_AIM A_.
In the Riccardo Braschi profile, who was his football idol while he was growing up?
_AIM B_.
Extend the Riccardo Braschi profile by writing what comes next after its final sentence.

_TEXT PASSAGE_.
------------------------------
Riccardo Braschi

Personal information
- Date of birth: 24 August 2006 (age 19)
- Place of birth: Florence, Italy
- Height: 1.90 m (6 ft 3 in)
- Position: Forward

Team information
- Current team: Thun
- Number: 20

Youth career
- Fiorentina

Senior career*
- Years: Team / Apps / (Gls)
- 2025–2026: Fiorentina / 2 / (0)
- 2026–: Thun / 0 / (0)

International career^{‡}
- 2022: Italy U16 / 5 / (0)
- 2022: Italy U17 / 1 / (0)
- 2024: Italy U18 / 1 / (0)

= Riccardo Braschi =

Italian footballer (born 2006)

Riccardo Braschi (born 24 August 2006) is an Italian professional footballer who plays as a forward for Swiss Super League club Thun.

==Early life==
Braschi was born on 10 November 2006 in Florence, Italy. Growing up, he regarded Argentina international Gabriel Batistuta as his football idol.
------------------------------
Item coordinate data
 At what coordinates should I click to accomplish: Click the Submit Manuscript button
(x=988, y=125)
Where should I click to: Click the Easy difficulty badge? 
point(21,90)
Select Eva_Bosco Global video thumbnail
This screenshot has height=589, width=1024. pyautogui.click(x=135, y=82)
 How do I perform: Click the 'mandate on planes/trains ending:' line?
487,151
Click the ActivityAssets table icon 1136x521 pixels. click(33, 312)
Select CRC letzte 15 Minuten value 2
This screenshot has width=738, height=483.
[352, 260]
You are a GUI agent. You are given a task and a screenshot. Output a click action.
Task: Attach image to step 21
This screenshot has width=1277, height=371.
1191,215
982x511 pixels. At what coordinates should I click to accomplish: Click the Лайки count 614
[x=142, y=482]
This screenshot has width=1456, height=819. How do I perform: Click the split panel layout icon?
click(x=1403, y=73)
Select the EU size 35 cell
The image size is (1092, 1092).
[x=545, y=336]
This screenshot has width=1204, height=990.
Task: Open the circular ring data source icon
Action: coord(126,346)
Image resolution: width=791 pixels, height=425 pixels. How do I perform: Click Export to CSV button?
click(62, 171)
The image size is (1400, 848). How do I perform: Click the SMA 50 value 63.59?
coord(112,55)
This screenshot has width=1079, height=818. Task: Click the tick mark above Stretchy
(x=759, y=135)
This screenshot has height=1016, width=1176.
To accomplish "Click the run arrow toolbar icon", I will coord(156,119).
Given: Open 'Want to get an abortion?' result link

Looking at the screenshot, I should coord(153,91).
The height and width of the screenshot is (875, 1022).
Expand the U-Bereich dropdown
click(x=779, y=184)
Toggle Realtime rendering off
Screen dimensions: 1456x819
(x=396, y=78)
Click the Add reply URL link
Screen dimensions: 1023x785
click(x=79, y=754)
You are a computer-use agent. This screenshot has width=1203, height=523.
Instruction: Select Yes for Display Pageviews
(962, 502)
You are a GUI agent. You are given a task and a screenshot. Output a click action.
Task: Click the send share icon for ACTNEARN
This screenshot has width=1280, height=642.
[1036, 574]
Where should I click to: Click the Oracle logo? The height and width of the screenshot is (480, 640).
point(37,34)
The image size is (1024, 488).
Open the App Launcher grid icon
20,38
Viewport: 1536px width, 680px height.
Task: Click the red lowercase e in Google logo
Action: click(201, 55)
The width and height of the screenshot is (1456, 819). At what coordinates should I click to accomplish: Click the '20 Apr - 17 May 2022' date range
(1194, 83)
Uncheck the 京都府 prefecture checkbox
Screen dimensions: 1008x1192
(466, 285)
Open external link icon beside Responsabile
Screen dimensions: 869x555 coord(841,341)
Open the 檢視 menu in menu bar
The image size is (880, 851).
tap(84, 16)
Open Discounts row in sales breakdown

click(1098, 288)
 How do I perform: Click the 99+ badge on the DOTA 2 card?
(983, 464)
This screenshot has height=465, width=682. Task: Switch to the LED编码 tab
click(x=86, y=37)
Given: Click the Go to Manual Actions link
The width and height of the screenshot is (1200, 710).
------------------------------
_RIGHT ANSWER A_.
Argentina international Gabriel Batistuta.

_RIGHT ANSWER B_.
==Club career==
As a youth player, Braschi joined the youth academy of Serie A side Fiorentina. Ahead of the 2025–26 season, he was promoted to the club's senior team. At the start of the following season, he joined Swiss Super League club Thun on a permanent basis.

==International career==
Braschi is an Italy youth international. On 14 February 2024, he debuted for the Italy national under-18 football team during a 1–0 home friendly win over the Slovakia national under-18 football team.

==Style of play==
Braschi plays as a forward. Right-footed, he has received comparisons to Uruguay international Edinson Cavani.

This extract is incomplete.